Parsers: the Unreasonable 80%
Each bank formats its alerts differently, so Tiền ships per-bank parsers: VIB (card charges, QR payments, card payment confirmations, batch bills, outgoing transfers), HSBC (card charges, retail notifications), VPBank (balance movements). Plus one fun outlier: a Shopee receipt parser that extracts the actual line items from order confirmations — so the ledger says what I bought, not just "Shopee: 340,000₫."
Writing parsers for bank email is exactly as tedious as it sounds, and it's also where all the value is. HTML tables inside HTML tables, inconsistent number formatting, marketing footers — every parser is a small archaeology project. This is the moat nobody wants to dig.

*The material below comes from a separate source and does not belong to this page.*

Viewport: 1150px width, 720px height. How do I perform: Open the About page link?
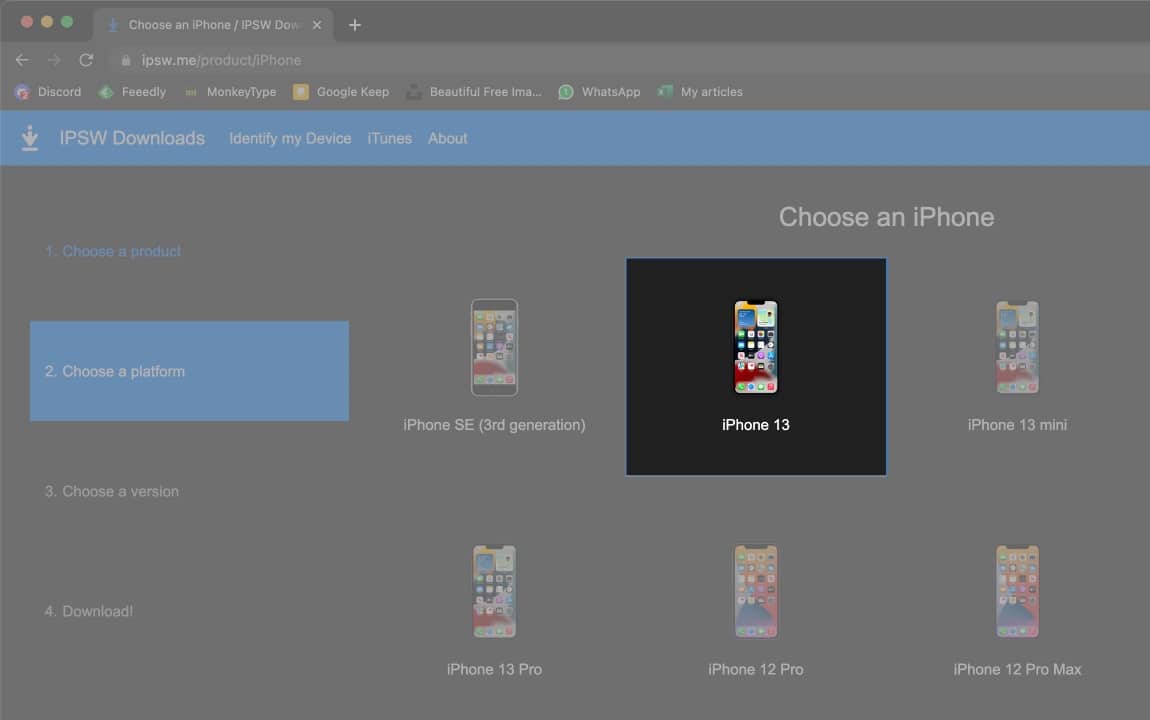[447, 139]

Telegram as the Review Queue
Each parsed transaction lands in my Telegram chat as a message with inline keyboard buttons for category — Food, Bills, Shopping — one tap to classify. Renaming is even lazier: reply to the alert message with new text and Tiền updates the description.
This is the baby-tracker lesson applied with full force. I never log an expense; I react to one, in an app I already had open, with one thumb. Categorizing the day's spending takes seconds and, weirdly, is almost satisfying — inbox-zero for money.
The Routing Engine
The newest layer makes Tiền the hub of the whole money stack. A forwarding-rules engine evaluates each transaction against configurable matchers (recipient, bank, subject, sender) and pushes matches onward:
- Transfers to/from the household? → Chia receives it as a pending suggestion in its one-click inbox.
- Everything personal? → Xu logs it straight into the ledger.
Inter-Worker calls use Cloudflare Service Bindings rather than HTTP — Workers calling their own public hostnames is a classic Error 1042 loopback trap, and bindings sidestep it while staying entirely on-platform. A small React admin UI manages the rules and lets me audit what got routed where.
The System That Emerged
None of this was planned as a "stack." Chia came first (splitting bills), Xu second (personal ledger), and Tiền grew out of annoyance at feeding them both by hand. Now the shape is clear:
Tiền captures. Chia splits. Xu reports. And the input method for my entire financial life is: receive Telegram message, tap button.
The banks still won't give me an API. At this point, I'd like to formally thank them for the email instead.